A administração de fármacos em oftalmologia exige o conhecimento das propriedades físico-químicas das substâncias e da anatomia ocular. A córnea funciona como uma membrana diferencial: o epitélio e o endotélio são barreiras lipídicas, enquanto o estroma é uma barreira hídrica. Portanto, drogas com coeficiente de partilha óleo/água intermediário apresentam melhor penetração transcorneana. Além da via transcorneana, a absorção pode ocorrer via conjuntiva e esclera, embora esta seja menos eficiente para atingir o segmento anterior devido à alta vascularização conjuntival, que promove absorção sistêmica indesejada. Medicamentos sistêmicos raramente atingem concentrações terapêuticas no humor vítreo devido às barreiras hemato-oculares, o que justifica o uso frequente de injeções intravítreas para o tratamento de doenças retinianas.

Perguntas Frequentes

Como o epitélio corneano influencia a absorção de drogas?

O epitélio corneano é uma barreira lipofílica altamente resistente devido às junções zonulares (tight junctions) entre suas células superficiais. Ele limita significativamente a penetração de moléculas hidrofílicas e íons. Para que um fármaco atravesse a córnea de forma eficiente, ele deve possuir características anfifílicas (equilíbrio entre lipossolubilidade e hidrossolubilidade), pois após atravessar o epitélio lipofílico, ele deve cruzar o estroma, que é predominantemente hidrofílico. Defeitos epiteliais, como ceratites ou erosões, eliminam essa barreira inicial, aumentando drasticamente a absorção de medicamentos que normalmente teriam penetração limitada.

Qual o papel do fluxo lacrimal na biodisponibilidade ocular?

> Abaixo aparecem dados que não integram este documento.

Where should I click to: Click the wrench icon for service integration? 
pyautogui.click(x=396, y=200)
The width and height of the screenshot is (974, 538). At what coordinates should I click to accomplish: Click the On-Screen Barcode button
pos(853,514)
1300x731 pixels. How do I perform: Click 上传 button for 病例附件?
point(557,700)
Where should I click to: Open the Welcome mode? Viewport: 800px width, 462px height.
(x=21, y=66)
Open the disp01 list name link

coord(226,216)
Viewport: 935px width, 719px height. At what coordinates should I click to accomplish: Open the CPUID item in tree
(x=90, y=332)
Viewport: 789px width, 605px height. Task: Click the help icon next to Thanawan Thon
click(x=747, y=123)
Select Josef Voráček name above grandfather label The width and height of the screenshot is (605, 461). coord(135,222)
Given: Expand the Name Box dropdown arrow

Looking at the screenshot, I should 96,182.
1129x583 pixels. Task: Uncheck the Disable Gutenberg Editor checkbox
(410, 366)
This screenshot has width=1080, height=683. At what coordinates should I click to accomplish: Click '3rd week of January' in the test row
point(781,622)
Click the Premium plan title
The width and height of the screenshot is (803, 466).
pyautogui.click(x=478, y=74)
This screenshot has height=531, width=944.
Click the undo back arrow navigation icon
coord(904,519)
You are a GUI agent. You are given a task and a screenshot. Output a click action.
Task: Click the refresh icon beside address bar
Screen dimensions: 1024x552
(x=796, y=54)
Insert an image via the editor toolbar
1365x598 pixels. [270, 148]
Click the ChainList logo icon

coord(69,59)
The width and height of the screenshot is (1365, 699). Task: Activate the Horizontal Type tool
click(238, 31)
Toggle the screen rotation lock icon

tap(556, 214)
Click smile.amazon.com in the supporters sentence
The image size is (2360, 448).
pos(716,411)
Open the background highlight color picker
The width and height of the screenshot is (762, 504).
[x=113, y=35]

O fluxo lacrimal e a drenagem nasolacrimal são os principais fatores que reduzem a biodisponibilidade de medicamentos administrados por via tópica. O volume normal do filme lacrimal é de cerca de 7-10 microlitros, enquanto uma gota comercial média tem 30-50 microlitros. O excesso é rapidamente drenado ou transborda. Além disso, a estimulação reflexa do lacrimejamento pela instilação de substâncias irritantes ou pH inadequado acelera a diluição e a remoção do fármaco do fundo de saco conjuntival, resultando em menos de 5% da dose aplicada atingindo os tecidos intraoculares.

O que constitui a barreira hemato-ocular?

A barreira hemato-ocular é composta por duas partes principais: a barreira hemato-aquosa e a barreira hemato-retiniana. A barreira hemato-aquosa é formada pelas junções apertadas do epitélio não pigmentado do corpo ciliar e pelo endotélio dos capilares da íris. A barreira hemato-retiniana possui um componente interno (endotélio dos capilares da retina) e um externo (epitélio pigmentado da retina - EPR). Essas barreiras impedem a passagem livre de proteínas e células do sangue para o interior do olho, mantendo a transparência dos meios ópticos e a homeostase retiniana, mas também dificultam a chegada de medicamentos sistêmicos ao segmento posterior.